(RECORDS PROVIDED):
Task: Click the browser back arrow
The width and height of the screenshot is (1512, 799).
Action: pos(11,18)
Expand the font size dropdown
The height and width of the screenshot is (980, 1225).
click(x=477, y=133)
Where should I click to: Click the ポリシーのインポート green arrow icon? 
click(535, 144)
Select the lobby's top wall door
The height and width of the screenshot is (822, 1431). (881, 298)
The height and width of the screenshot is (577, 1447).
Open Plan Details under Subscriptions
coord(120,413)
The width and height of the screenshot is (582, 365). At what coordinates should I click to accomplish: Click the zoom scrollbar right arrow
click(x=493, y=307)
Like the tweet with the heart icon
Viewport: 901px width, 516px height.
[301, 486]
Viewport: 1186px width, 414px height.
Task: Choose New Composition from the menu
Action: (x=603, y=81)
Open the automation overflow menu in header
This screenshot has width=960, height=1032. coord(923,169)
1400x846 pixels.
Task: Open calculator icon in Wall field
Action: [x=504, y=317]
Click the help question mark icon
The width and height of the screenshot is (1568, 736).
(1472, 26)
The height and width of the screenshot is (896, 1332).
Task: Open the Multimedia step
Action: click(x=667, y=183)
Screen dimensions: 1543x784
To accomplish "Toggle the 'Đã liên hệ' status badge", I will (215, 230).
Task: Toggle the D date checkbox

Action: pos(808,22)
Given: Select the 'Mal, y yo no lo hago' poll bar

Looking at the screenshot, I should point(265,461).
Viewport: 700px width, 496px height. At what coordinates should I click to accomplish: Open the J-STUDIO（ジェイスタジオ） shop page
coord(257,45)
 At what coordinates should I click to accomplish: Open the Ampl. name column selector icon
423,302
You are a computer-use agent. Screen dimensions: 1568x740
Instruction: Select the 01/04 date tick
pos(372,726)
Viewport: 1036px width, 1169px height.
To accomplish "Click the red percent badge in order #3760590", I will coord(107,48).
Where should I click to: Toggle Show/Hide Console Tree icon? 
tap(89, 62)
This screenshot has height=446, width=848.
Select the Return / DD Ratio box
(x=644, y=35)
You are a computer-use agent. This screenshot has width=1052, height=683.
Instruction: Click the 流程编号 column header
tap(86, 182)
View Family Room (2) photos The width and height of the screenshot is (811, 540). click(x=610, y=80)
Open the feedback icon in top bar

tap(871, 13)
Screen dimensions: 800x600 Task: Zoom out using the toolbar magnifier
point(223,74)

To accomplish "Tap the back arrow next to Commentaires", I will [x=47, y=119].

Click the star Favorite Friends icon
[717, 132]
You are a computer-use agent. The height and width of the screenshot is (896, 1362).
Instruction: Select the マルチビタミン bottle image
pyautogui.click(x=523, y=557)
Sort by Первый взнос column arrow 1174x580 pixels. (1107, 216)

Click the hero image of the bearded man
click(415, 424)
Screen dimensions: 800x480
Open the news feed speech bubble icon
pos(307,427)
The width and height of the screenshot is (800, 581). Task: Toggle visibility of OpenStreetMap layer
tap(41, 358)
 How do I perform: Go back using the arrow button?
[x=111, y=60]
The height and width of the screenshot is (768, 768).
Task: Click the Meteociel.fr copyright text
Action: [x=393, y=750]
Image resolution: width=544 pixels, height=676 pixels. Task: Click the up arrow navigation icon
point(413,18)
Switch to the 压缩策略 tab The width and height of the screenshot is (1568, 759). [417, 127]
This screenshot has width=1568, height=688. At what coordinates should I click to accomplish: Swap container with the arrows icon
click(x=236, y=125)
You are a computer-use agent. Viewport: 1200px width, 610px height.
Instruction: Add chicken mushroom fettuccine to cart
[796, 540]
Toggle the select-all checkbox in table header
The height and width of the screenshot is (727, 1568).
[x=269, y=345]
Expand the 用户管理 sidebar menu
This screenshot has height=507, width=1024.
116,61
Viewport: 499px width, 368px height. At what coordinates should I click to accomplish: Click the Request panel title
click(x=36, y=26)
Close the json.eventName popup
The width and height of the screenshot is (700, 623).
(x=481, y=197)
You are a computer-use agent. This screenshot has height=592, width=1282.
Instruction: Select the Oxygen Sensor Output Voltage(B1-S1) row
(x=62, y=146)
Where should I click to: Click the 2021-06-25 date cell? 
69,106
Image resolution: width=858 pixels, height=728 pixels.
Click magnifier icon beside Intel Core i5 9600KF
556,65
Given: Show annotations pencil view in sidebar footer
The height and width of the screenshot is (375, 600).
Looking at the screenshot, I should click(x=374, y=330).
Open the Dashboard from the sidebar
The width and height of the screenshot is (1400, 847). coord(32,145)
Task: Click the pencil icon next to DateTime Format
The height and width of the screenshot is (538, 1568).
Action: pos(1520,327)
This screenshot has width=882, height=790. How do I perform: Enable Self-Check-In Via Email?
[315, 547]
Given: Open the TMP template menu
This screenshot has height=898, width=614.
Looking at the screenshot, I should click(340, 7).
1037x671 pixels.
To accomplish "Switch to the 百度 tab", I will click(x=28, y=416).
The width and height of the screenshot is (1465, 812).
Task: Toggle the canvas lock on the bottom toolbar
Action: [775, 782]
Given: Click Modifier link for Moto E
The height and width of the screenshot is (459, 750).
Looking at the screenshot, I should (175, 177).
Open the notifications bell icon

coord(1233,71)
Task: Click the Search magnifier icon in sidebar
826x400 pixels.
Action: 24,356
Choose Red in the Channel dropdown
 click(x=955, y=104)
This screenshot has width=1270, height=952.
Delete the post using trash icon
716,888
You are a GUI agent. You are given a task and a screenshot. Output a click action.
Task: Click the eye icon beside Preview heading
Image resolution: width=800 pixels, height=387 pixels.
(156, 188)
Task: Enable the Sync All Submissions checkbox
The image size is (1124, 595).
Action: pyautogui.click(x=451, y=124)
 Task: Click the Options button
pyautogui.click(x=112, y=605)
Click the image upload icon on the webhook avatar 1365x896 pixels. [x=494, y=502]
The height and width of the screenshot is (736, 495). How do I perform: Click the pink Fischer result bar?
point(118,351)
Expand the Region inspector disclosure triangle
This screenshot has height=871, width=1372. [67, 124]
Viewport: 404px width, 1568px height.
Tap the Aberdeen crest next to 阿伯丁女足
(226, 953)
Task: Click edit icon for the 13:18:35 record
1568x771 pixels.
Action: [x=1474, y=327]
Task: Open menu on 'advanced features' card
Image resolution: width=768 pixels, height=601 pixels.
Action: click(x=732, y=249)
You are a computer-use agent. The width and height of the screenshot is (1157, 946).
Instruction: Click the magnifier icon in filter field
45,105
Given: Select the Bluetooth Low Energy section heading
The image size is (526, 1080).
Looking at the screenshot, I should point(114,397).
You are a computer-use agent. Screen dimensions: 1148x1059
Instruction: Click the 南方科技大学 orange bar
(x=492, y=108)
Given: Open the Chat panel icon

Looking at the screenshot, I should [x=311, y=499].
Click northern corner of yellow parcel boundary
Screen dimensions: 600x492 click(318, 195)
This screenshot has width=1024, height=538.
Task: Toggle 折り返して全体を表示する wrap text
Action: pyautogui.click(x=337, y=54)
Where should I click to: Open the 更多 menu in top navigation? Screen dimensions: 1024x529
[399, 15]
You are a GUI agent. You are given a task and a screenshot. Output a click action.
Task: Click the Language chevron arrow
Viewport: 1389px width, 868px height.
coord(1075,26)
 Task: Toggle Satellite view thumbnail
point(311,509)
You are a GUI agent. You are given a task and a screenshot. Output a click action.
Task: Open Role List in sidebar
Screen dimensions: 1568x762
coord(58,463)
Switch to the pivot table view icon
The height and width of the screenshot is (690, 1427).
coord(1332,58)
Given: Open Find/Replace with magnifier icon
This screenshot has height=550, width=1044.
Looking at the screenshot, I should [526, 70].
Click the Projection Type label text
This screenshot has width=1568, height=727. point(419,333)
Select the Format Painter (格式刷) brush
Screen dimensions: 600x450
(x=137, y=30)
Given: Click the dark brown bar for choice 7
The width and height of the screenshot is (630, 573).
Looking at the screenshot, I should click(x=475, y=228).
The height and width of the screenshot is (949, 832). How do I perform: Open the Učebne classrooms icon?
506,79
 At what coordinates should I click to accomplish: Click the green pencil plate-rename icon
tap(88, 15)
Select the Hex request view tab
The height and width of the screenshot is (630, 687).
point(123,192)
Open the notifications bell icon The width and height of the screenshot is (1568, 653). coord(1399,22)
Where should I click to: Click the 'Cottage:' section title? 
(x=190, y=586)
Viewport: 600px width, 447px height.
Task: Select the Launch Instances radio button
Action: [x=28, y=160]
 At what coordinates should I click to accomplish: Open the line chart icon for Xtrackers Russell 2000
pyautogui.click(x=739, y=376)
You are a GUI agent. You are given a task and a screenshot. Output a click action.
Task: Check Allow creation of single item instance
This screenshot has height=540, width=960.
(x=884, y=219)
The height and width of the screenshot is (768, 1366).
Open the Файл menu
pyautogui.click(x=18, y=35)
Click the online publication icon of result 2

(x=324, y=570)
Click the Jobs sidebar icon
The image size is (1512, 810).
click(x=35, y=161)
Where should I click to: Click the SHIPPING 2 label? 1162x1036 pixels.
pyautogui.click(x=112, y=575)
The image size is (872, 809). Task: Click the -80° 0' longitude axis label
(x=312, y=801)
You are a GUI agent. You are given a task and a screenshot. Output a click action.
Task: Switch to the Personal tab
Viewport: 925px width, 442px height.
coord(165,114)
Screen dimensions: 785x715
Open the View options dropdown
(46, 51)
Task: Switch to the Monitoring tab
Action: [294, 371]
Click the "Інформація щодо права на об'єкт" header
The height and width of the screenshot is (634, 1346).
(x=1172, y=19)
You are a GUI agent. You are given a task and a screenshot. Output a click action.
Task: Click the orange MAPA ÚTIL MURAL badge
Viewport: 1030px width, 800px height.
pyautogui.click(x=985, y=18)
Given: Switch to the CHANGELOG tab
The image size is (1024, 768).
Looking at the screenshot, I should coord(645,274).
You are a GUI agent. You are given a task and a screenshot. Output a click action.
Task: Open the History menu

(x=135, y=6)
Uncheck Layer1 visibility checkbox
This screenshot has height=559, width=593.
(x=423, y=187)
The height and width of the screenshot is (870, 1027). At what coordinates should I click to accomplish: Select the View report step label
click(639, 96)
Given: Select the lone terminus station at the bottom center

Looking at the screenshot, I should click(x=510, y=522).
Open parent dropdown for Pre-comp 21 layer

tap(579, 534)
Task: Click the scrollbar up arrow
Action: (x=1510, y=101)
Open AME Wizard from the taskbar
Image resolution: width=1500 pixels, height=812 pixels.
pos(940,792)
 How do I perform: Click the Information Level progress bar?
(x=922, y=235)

(SHORT TASK): Identify every line in the material above that contains the string "menu", and copy each one out in full. Case counts.

(COMPLETE OUTPUT):
Task: Choose New Composition from the menu
Open the automation overflow menu in header
Expand the 用户管理 sidebar menu
Given: Open the TMP template menu
Task: Open menu on 'advanced features' card
Where should I click to: Open the 更多 menu in top navigation? Screen dimensions: 1024x529
Open the Файл menu
Task: Open the History menu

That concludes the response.